Leo Tolstoy’s War and Peace is a classic. There, I’ve said it, and I haven’t said anything particularly controversial. But who cares? At some point, deciding whether a work of literary art is a classic becomes little more than a parlour game. I’ll make my list and you’ll make yours, and whose list is whose matters only to ourselves.
Still, the choices we make, if we make them in earnest, inevitably have something to do with our standards of excellence and truth and the kinds of stories we like to tell ourselves. Knowing what is “classic” – major rather than minor, fundamental rather than ornamental, time-tested rather than ephemeral – can make a big difference to how we see the world, by what rules and measures, in keeping with what compositional forms, and with what care, honesty, clarity and generosity. And then there is the business of the creative writer. If you are a writer, whom do you emulate? What kind of readers do you write for? The chief difference between Salman Rushdie, author of Midnight’s Children, and Dan Brown, author of The Da Vinci Code, isn’t that the first is from a “post-colony”, namely India, and the other from the US. The chief difference is that Rushdie is conversing with Tolstoy and Tolstoy’s readers; Brown with the un-classic spinner of thrillers Sidney Sheldon and his fans.
In What Is a Classic?, Ankhi Mukherjee zeroes in on the postcolonial writer’s relation to the European models. Authors such as Rushdie, Trinidadian V. S. Naipaul, St Lucian Derek Walcott and South African J. M. Coetzee grew up in environments where standards of truth, excellence and mythopoeia were set up elsewhere. And yet they strove to measure up to foreign ideals. Instead of being indifferent to the question of the classic, they tried to write works worthy of becoming classics themselves. Moreover, they succeeded. No canon of modern literature today would be complete without their work.
What Is a Classic? ranges widely over the field of post-colonial theory and cultural production, although it is mainly restricted to literature in English. It examines how writers from the post-colonies have appropriated, expropriated, adapted, interrogated, mocked, critiqued, deconstructed or rejected Western models of truth, excellence and mythopoeia. Mukherjee is a synthetic thinker, trying to understand how in so many different national and transnational contexts the “anxiety of influence”, as Harold Bloom famously called it, can become so similarly a source of creative inspiration and political purpose.

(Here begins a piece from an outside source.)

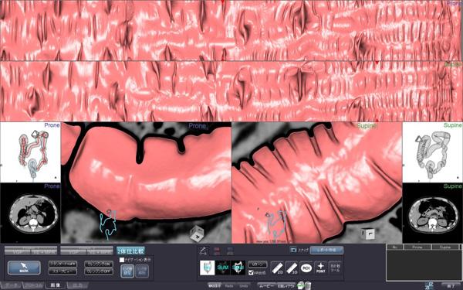Choose the white colon preset thumbnail
Viewport: 463px width, 290px height.
tap(208, 268)
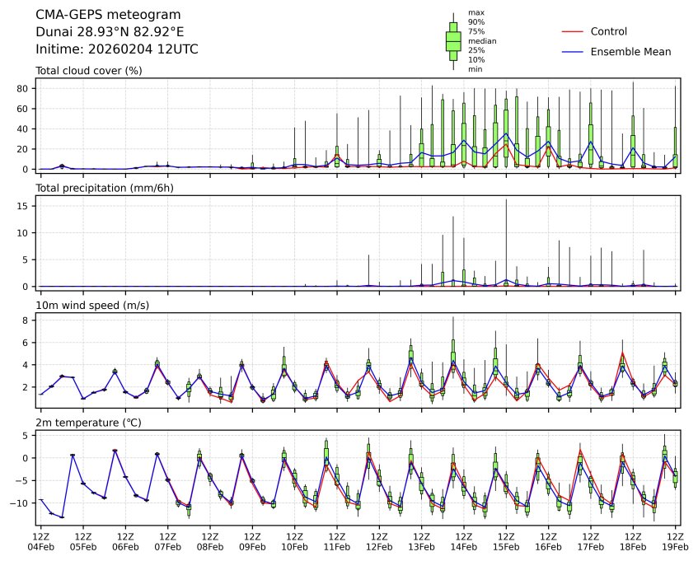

Mukherjee begins and ends her book with musings on Coetzee, who himself, responding to a T. S. Eliot essay by the same name, wrote an essay called “What Is a Classic?” Mukherjee’s most original chapter, however, looks at Indian adaptations of Shakespearean plays, on the page, the stage and in film.
By my count, Mukherjee discusses at least 20 creative artists in some depth. She is always nuanced and insightful, a good observer with whom one wants to agree. But What Is a Classic? is not for the uninitiated, who will not understand the language she uses, the assumptions she makes or the purposes she writes for. And I am not sure I understand most of this either. Although the book is conscientious and thorough, it is also vague, derivative and repetitive; Mukherjee argues by citing other people’s arguments, again and again, and she has few answers, original or otherwise, to the questions she raises. She rejects the notion that post-colonial writing should be thought of by way of the aggressive slogan, “The Empire Writes Back”. And bravo for that. For writing isn’t only fighting. But what Mukherjee actually does accept, this reader is unable to say. Maybe Mukherjee just likes a good book.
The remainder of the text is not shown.